The conversion to Christianity by the Slavs along with the creation of the Slavonic alphabet which enabled them to express themselves religiously and philologically, was one of the most significant achievements of the Byzantine civilization. This task began in the years of Michael III Bardas when the patriarch was Photios and went on into the following century. The first to be converted were the Moravian Slavs. Since the middle of the 9th century their sovereign Ratislav had sent an embassy to Byzantium and asked for a mission of Byzantine bishops and teachers to teach the Christian religion in the language of his people. Ratislav, however, turned to Byzantium for political reasons also.
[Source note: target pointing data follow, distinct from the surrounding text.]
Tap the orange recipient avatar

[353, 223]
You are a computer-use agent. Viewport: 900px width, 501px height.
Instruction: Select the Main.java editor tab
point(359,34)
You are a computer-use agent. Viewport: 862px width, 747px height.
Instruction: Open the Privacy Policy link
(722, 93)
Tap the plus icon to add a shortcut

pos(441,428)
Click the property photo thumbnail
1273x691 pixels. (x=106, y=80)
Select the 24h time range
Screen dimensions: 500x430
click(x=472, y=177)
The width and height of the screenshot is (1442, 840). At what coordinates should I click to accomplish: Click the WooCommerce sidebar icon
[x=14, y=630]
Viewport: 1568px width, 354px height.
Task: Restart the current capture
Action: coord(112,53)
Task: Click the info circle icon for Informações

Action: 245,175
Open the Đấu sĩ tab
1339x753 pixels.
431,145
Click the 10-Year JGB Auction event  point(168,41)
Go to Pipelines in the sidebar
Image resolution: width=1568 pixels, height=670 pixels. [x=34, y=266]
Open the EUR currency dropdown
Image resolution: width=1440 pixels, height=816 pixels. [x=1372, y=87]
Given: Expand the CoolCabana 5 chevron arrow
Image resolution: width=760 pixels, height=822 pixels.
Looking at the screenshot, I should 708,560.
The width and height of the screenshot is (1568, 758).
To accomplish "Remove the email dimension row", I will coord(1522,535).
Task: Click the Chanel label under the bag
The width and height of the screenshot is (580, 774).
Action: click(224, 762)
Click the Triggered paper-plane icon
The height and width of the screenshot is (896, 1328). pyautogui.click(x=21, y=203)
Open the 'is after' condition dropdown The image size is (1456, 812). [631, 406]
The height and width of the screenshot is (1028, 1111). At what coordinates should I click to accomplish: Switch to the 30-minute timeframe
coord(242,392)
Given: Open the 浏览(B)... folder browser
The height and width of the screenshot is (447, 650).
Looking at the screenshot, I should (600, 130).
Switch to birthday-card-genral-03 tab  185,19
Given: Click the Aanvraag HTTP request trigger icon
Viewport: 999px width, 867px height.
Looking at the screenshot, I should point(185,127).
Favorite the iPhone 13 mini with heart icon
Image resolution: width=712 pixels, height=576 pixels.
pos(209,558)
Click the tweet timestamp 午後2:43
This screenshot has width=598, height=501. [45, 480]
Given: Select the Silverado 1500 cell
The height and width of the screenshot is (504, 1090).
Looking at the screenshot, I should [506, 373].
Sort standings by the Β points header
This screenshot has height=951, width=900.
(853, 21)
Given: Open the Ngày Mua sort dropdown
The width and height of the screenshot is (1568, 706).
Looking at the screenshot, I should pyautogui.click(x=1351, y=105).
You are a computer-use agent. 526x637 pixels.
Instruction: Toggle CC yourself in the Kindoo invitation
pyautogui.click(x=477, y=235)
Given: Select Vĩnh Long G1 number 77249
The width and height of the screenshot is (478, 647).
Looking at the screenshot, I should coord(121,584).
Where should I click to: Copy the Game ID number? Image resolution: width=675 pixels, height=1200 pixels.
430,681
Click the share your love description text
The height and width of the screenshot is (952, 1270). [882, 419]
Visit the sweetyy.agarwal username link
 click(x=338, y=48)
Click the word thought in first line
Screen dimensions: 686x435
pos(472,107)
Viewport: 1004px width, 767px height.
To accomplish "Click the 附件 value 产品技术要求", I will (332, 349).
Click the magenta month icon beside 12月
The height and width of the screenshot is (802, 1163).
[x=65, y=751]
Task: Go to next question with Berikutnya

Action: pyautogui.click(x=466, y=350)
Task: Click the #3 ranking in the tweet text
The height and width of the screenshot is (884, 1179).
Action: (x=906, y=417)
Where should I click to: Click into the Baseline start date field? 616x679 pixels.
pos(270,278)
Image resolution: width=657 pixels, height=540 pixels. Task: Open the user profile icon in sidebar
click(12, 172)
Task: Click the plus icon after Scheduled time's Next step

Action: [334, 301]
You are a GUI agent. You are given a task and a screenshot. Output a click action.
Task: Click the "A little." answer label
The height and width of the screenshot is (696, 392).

As he drove the German suzerainty away he came into the vicinity with the Bulgarians who had been allies of the Franks since 863. This alliance constituted a threatening "pincer" for the Moravians, so in a movement of distraction they turned to Byzantium.
The emperor Michael III and the patriarch Photios realized the benefits that Byzantium would get by the expansion of its religious and political influence and assigned this important mission to two brothers from Thessalonike: Constantine-Cyril and Methodios, who in the past had assumed similar activities. They departed in 864 for Moravia having with them slavonic translations of liturgical texts in a new alphabet, the so-called glagolitic. The first phase of their mission (864-867) was crowned with absolute success.
The conversion of the Moravians was followed by that of the Bulgarians, which was imposed, however, by force of Byzantine arms. In 864, the sovereign of the Bulgarians, Boris, was baptized taking the name Michael. For this conversion to the Christianity had occurred under military pressure, so the sovereign of Bulgaria, in 866, did not hesitate to change his tactics and asked for a mission of clerics from Rome and the kingdom of the Franks. The Pope, who was interested in the developments in the Balkans was on the lookout to restore Rome's -having been driven out by the iconoclast emperors- recognition in the area. So he rushed to send clerics and the patriarch Photios was infuriated. The anger of the patriarch was so great that in the council of 867 he condemned the irregular actions of the Latin clergy and primarily the creed of filioque.